- Extract provided:
Cannes Lions

Putting the Care Back in Eye Care

ENERGY BBDO, Chicago / LUXOTTICA / 2019

Case Film
Supporting Images
Supporting Content

Overview

Entries

Credits

Overview

Background

Billie Jean King is a tennis star and icon for women worldwide, and someone who has inspired countless females to go after their dreams like she did. She was known for wearing glasses throughout her tennis career and acknowledges she could not have accomplished what she accomplished without her glasses.

In the United States, you can either go to a local eye doctor for eye care (such as a Dr. Jones or Dr. Smith), or a brand-name chain (Lenscrafters, Walmart Vision Center, etc.). The brand-name chain providers have multiple locations and often employ multiple doctors while a local eye doctor usually just owns one facility.

Idea

Our idea: Shed big deals and reinforce care in everything we do.

We created the “Small Moments” campaign where every piece of creative focused on small, meaningful moments of connection between patient and doctor.

We started with a film about a boy who loved his deceased grandpa’s glasses. We followed that up with “Olivia,” about a little girl who has big dreams but poor vision. Her doctor notices Olivia idolizes strong females, and presents her with glasses similar to the ones

Billie Jean King wore when winning Wimbledon. This was accompanied with social posts, radio and native.

- About this task: Please name the campaign described in the eye care case text. The items that come next have no connection to the eye care case text.

- Source information:
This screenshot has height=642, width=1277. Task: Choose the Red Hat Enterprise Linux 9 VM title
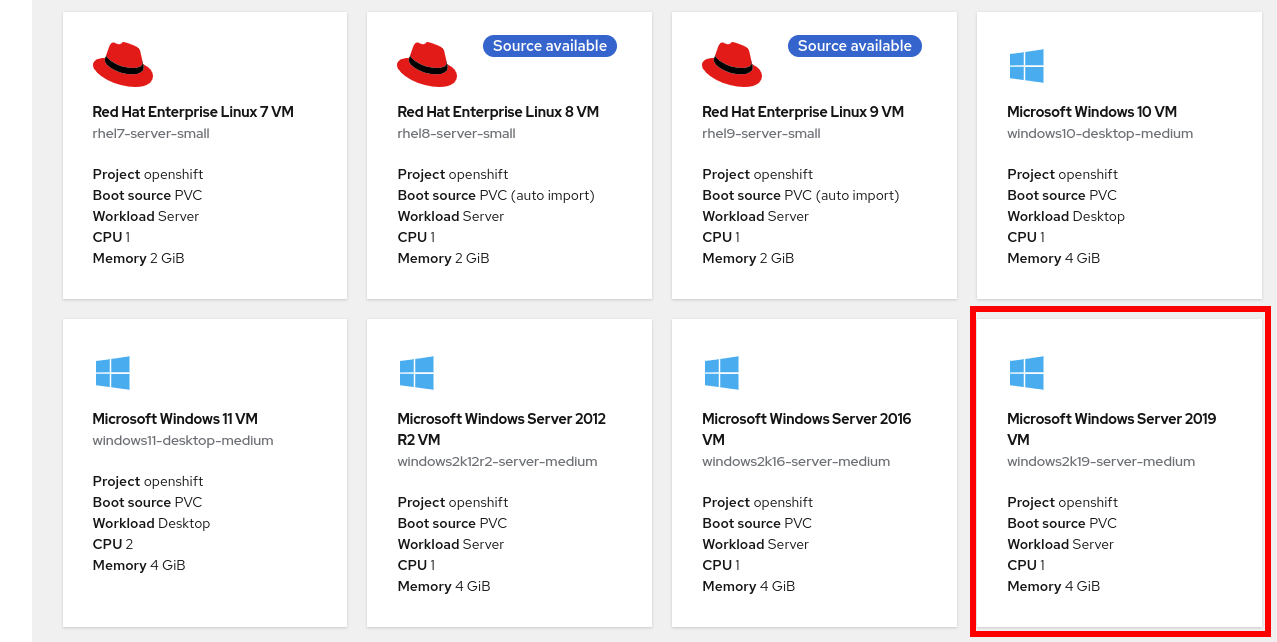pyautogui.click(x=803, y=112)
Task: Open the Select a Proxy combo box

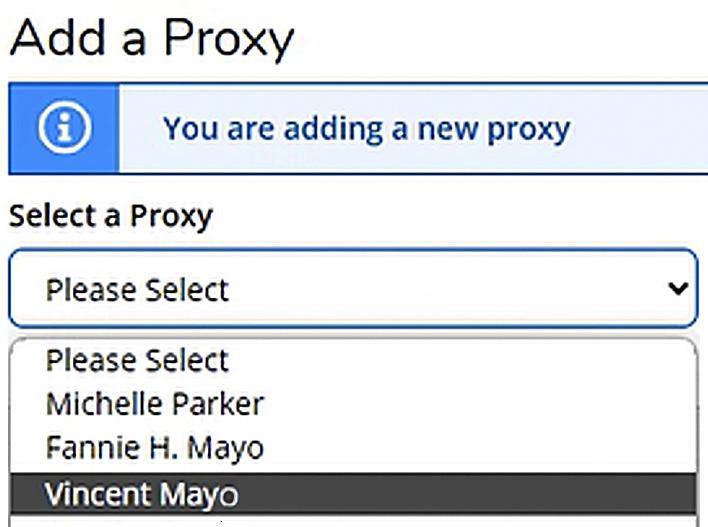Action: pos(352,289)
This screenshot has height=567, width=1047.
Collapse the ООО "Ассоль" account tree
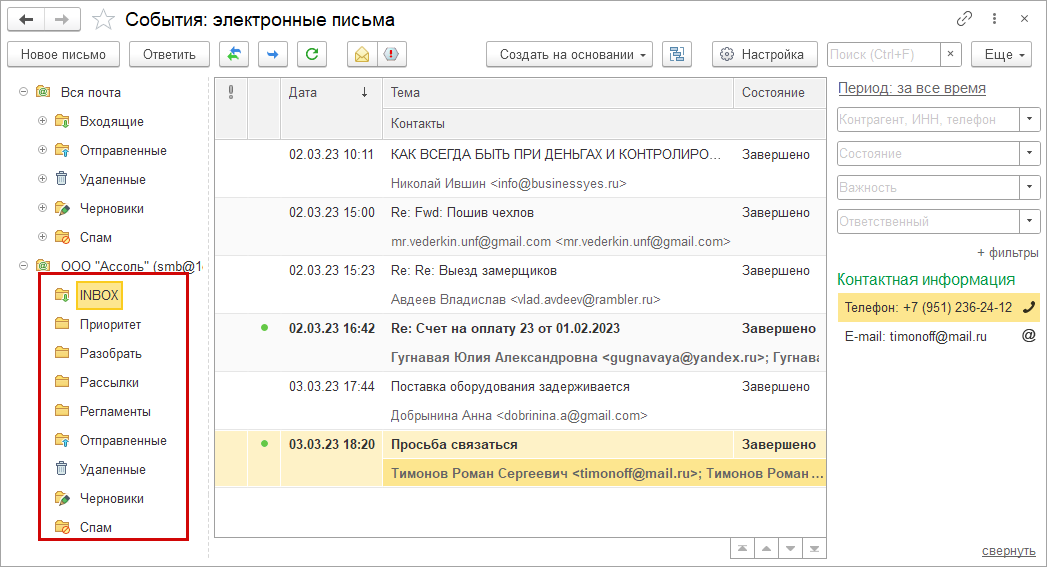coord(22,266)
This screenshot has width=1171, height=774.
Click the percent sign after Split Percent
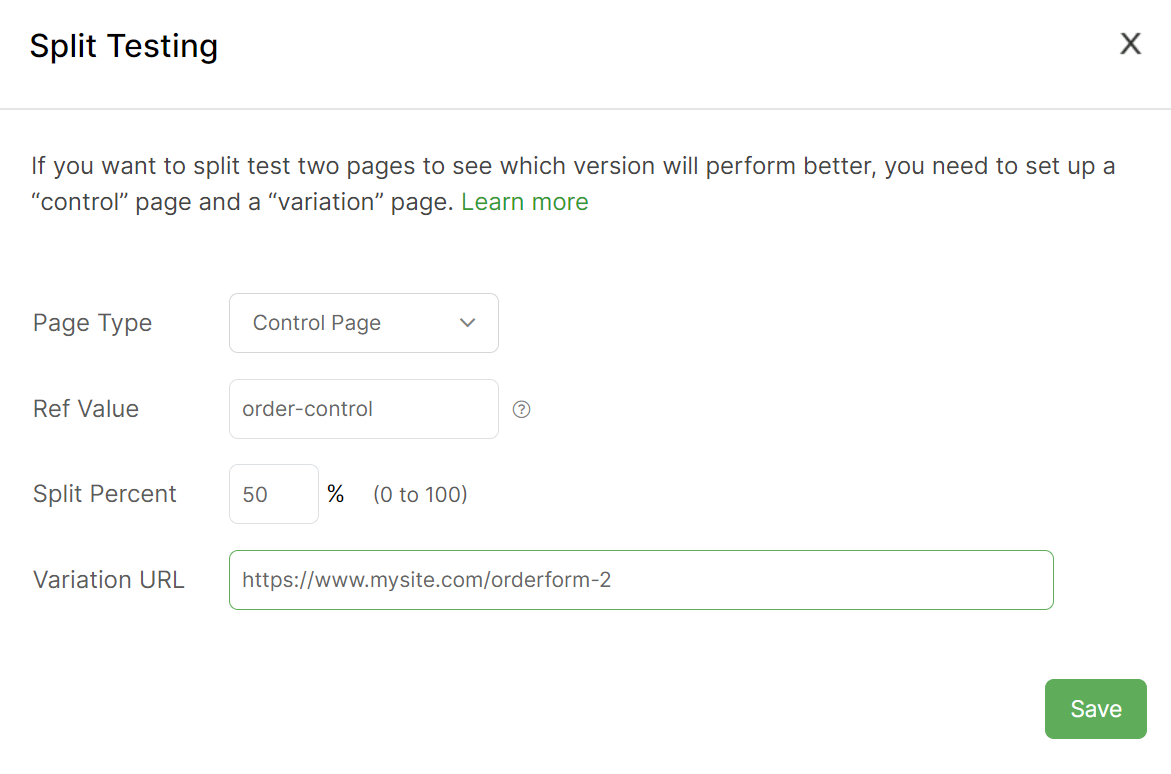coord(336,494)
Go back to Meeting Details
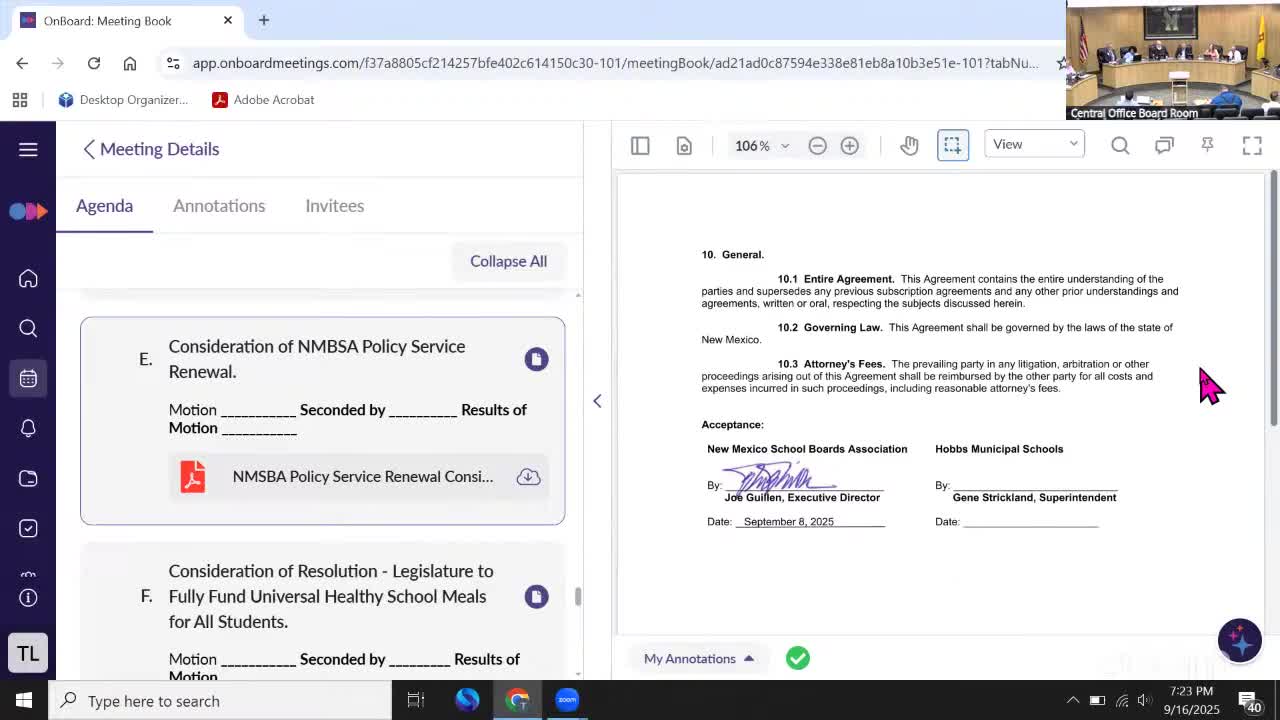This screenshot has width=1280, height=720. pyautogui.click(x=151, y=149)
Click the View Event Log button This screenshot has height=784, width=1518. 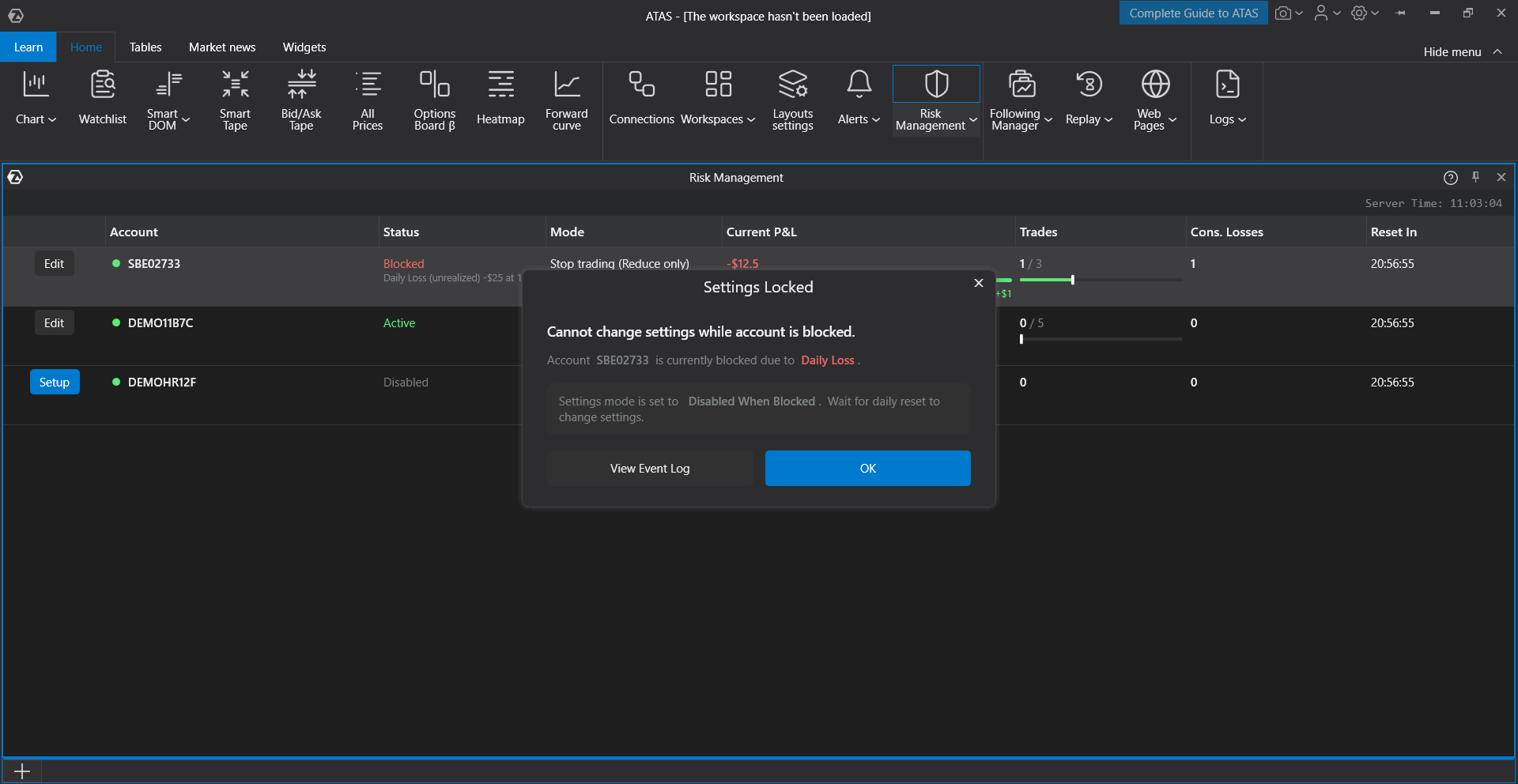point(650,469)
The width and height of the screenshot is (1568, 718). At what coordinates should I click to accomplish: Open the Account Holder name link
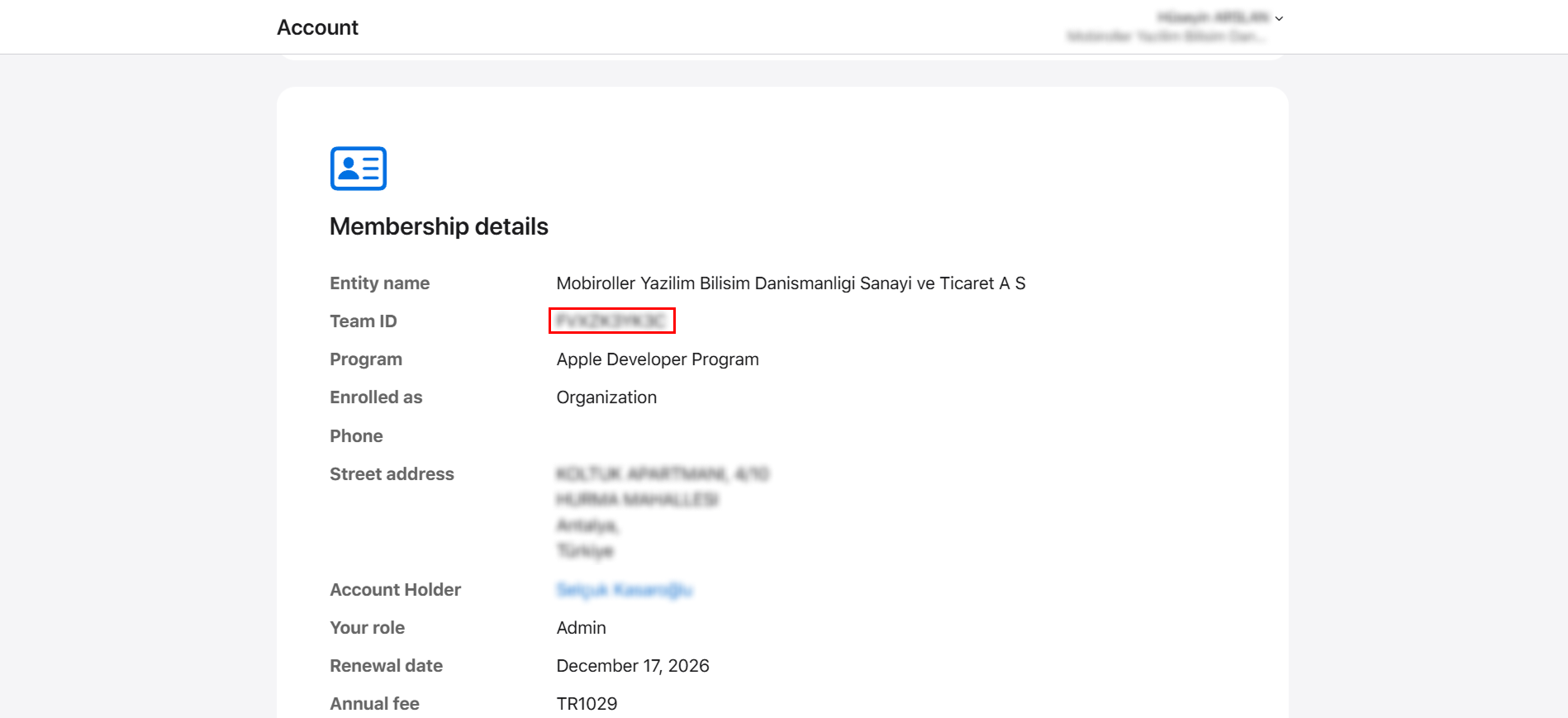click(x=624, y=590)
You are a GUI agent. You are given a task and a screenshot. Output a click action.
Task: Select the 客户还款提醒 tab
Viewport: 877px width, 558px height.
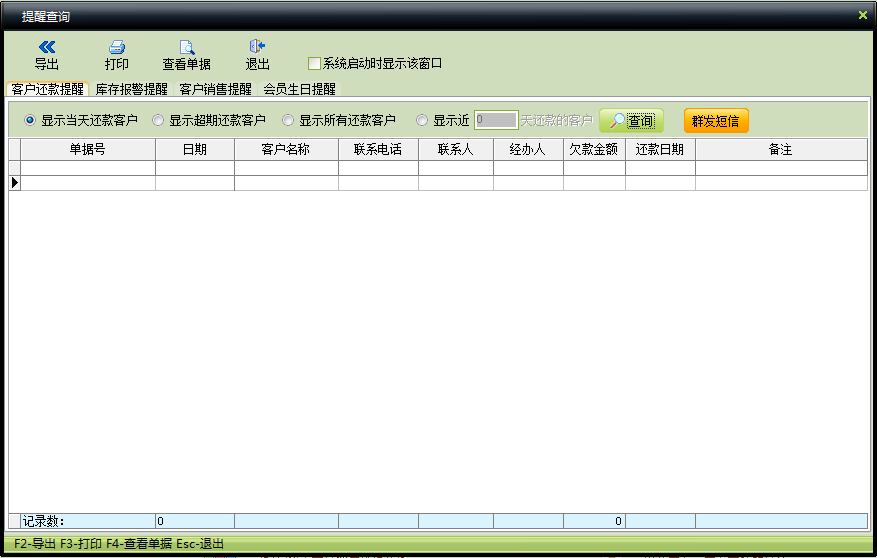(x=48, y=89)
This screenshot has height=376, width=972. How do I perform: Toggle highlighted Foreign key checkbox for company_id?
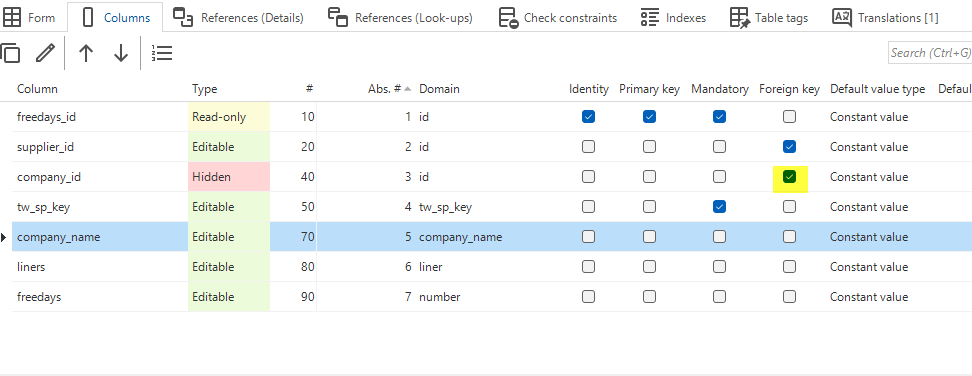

- Completed task: The “Small Moments” campaign.